I tip my nose up in sudden contempt.

Where, I think, can I possibly find suitable prey in such a place?

Disdain plummets into disappointment. Stepping back into the shadows, I bury myself from view. Citizens scurry back and forth, shoes slapping or heels stabbing the pavement. Blonde, brunette, black hair, spiky, long or short, and all of them drowning in clothes. And still, there is a reason I landed in this time. A man, a mate, is out there. I can feel him. A calling tickles on my nerves, strokes my cravings, riles the predator in me.
 

I cannot hunt here without gaining undue attraction with my leonine traits. Camouflage is necessary. I’ll have to modify my appearance—but I’m still a goddess after all.
 

Arms outstretched, I turn my magick upon myself. Heat floods my skin, noonday-in-the-desert hot, and then sinks into my body. The pelt dissolves from my paws and head, my bones shift, shrink and change as I fashion my body into an entirely human form. I pore a gaze down my body; long sleek limbs, high round breasts and full heart-shaped ass. Then I refine my facial features to something with a hint of feline: amber-brown eyes and long, dark blonde hair.

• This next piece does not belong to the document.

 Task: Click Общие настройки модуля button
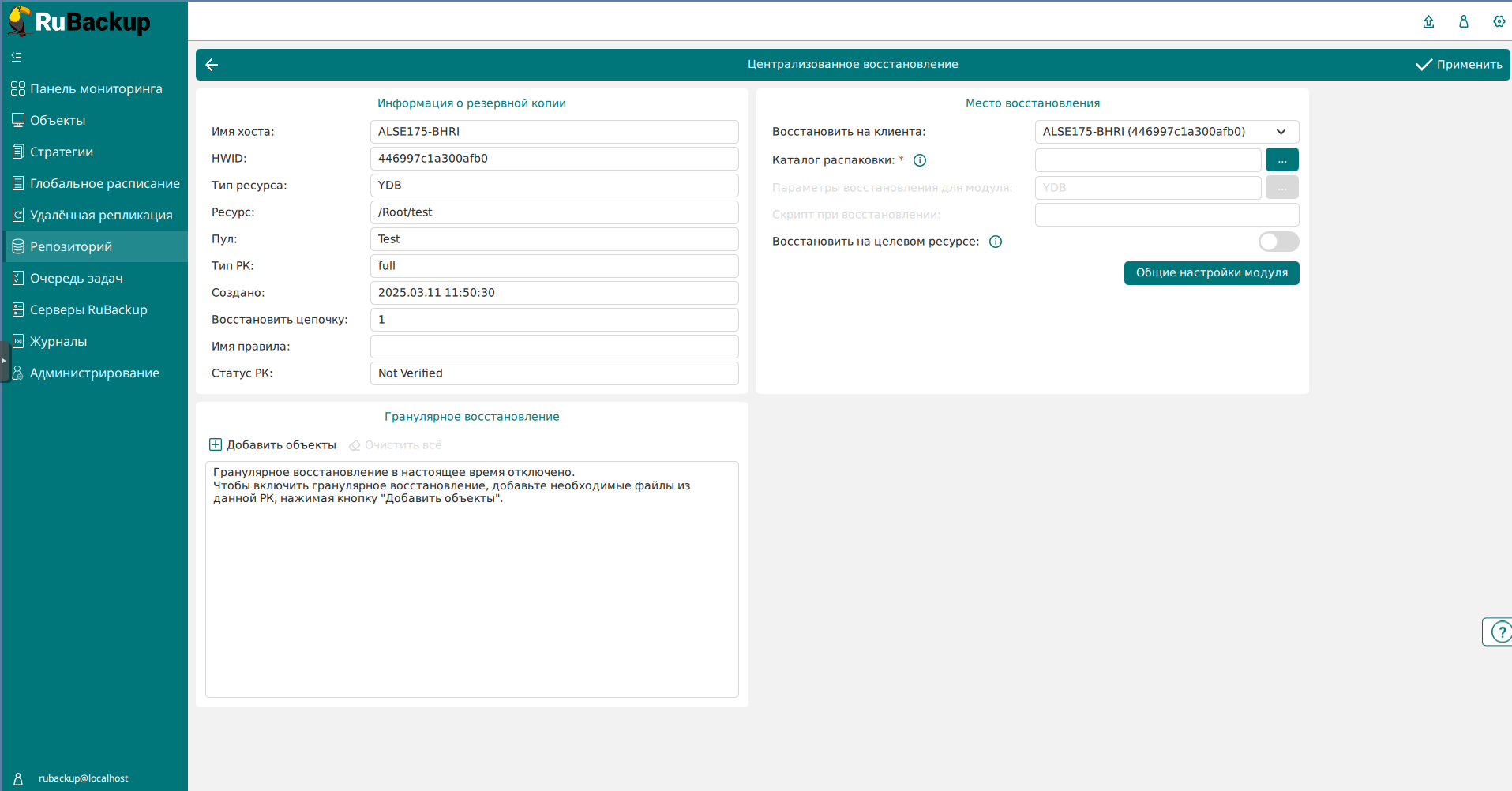(1211, 273)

Next, clothing, and I refuse to drown in it. I keep my sandals, add clingy jeans and a filmy, sleeveless, low-cut top. I replace my beaded sash with a studded belt, riding low past my navel and sparking back the firelight.
 

Stepping from the secluded shadows, I toss my mane of hair and adjust my belt, then check my reflection in a dark shop window. Goddess, but modern.

Almost immediately, the weight of stares prickle my skin. A smile crooks my lips. Let them stare. I certainly plan to... I scan the street for potential sources of the prey call. My hopes rise the closer I look at the traits that make these modern men attractive. Square jaws and proud noses. Wide shoulders and narrower hips. What makes the affluent, polished ones less attractive to me? An air of pretense? Regardless, the lean-muscled, tattooed men carry more appeal, perhaps a sense of challenge. Anticipation wells up, quite a pleasant surprise after the pale hope I maintained earlier.
 

On a closer, second look, life crowds the streets. Men and women walk past, some with potential, some without.

Head held high, hair cascading down my back, I lean into a strut best suited to these hips. Men watch. Women too. I meet gazes, stroll confidently, no more aim than to follow my predatory senses of prey and direction. The chiming still rings on my soul, a tickle leading me forward.